• [Instruction]: Rewrite the rows below as a Markdown table with the columns No. and Line, giving each non-blank line its own number and leaving out blank lines.

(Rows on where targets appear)
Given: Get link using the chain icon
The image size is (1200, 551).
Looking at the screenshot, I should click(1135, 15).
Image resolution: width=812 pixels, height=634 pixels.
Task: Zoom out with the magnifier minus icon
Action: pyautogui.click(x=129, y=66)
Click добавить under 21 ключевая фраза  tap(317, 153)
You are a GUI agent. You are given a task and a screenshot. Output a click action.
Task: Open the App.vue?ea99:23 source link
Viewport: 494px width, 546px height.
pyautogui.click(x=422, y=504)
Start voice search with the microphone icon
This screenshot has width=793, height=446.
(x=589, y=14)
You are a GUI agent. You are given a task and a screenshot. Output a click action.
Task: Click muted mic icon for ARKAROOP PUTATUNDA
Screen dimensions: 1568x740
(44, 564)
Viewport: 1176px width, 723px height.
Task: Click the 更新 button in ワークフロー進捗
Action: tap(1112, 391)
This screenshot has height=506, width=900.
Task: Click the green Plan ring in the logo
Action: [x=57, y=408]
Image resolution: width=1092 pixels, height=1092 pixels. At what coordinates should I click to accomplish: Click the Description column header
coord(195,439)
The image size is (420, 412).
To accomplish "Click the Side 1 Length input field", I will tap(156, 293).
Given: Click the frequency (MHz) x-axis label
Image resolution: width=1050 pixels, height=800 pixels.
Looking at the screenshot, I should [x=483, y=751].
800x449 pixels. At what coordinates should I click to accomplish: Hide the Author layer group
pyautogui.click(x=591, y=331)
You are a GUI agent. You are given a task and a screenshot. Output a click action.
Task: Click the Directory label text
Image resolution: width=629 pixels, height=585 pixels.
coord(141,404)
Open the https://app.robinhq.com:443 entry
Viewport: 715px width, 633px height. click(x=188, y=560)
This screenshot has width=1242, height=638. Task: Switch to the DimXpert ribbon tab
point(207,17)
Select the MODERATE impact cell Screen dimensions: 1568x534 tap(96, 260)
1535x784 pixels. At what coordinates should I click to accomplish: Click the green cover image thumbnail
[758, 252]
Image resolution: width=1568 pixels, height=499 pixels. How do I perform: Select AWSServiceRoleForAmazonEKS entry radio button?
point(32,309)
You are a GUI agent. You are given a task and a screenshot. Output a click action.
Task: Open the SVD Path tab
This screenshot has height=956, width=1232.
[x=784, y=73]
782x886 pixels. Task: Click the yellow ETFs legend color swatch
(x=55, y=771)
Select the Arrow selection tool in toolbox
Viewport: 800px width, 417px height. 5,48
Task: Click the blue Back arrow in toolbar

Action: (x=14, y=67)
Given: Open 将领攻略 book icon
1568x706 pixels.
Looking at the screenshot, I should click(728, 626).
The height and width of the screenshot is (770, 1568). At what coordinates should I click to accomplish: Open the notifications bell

• [Task solution]:
| No. | Line |
|---|---|
| 1 | Given: Get link using the chain icon |
| 2 | The image size is (1200, 551). |
| 3 | Looking at the screenshot, I should click(1135, 15). |
| 4 | Image resolution: width=812 pixels, height=634 pixels. |
| 5 | Task: Zoom out with the magnifier minus icon |
| 6 | Action: pyautogui.click(x=129, y=66) |
| 7 | Click добавить under 21 ключевая фраза  tap(317, 153) |
| 8 | You are a GUI agent. You are given a task and a screenshot. Output a click action. |
| 9 | Task: Open the App.vue?ea99:23 source link |
| 10 | Viewport: 494px width, 546px height. |
| 11 | pyautogui.click(x=422, y=504) |
| 12 | Start voice search with the microphone icon |
| 13 | This screenshot has width=793, height=446. |
| 14 | (x=589, y=14) |
| 15 | You are a GUI agent. You are given a task and a screenshot. Output a click action. |
| 16 | Task: Click muted mic icon for ARKAROOP PUTATUNDA |
| 17 | Screen dimensions: 1568x740 |
| 18 | (44, 564) |
| 19 | Viewport: 1176px width, 723px height. |
| 20 | Task: Click the 更新 button in ワークフロー進捗 |
| 21 | Action: tap(1112, 391) |
| 22 | This screenshot has height=506, width=900. |
| 23 | Task: Click the green Plan ring in the logo |
| 24 | Action: [x=57, y=408] |
| 25 | Image resolution: width=1092 pixels, height=1092 pixels. At what coordinates should I click to accomplish: Click the Description column header |
| 26 | coord(195,439) |
| 27 | The image size is (420, 412). |
| 28 | To accomplish "Click the Side 1 Length input field", I will tap(156, 293). |
| 29 | Given: Click the frequency (MHz) x-axis label |
| 30 | Image resolution: width=1050 pixels, height=800 pixels. |
| 31 | Looking at the screenshot, I should [x=483, y=751]. |
| 32 | 800x449 pixels. At what coordinates should I click to accomplish: Hide the Author layer group |
| 33 | pyautogui.click(x=591, y=331) |
| 34 | You are a GUI agent. You are given a task and a screenshot. Output a click action. |
| 35 | Task: Click the Directory label text |
| 36 | Image resolution: width=629 pixels, height=585 pixels. |
| 37 | coord(141,404) |
| 38 | Open the https://app.robinhq.com:443 entry |
| 39 | Viewport: 715px width, 633px height. click(x=188, y=560) |
| 40 | This screenshot has width=1242, height=638. Task: Switch to the DimXpert ribbon tab |
| 41 | point(207,17) |
| 42 | Select the MODERATE impact cell Screen dimensions: 1568x534 tap(96, 260) |
| 43 | 1535x784 pixels. At what coordinates should I click to accomplish: Click the green cover image thumbnail |
| 44 | [758, 252] |
| 45 | Image resolution: width=1568 pixels, height=499 pixels. How do I perform: Select AWSServiceRoleForAmazonEKS entry radio button? |
| 46 | point(32,309) |
| 47 | You are a GUI agent. You are given a task and a screenshot. Output a click action. |
| 48 | Task: Open the SVD Path tab |
| 49 | This screenshot has height=956, width=1232. |
| 50 | [x=784, y=73] |
| 51 | 782x886 pixels. Task: Click the yellow ETFs legend color swatch |
| 52 | (x=55, y=771) |
| 53 | Select the Arrow selection tool in toolbox |
| 54 | Viewport: 800px width, 417px height. 5,48 |
| 55 | Task: Click the blue Back arrow in toolbar |
| 56 | Action: (x=14, y=67) |
| 57 | Given: Open 将领攻略 book icon |
| 58 | 1568x706 pixels. |
| 59 | Looking at the screenshot, I should click(728, 626). |
| 60 | The height and width of the screenshot is (770, 1568). At what coordinates should I click to accomplish: Open the notifications bell |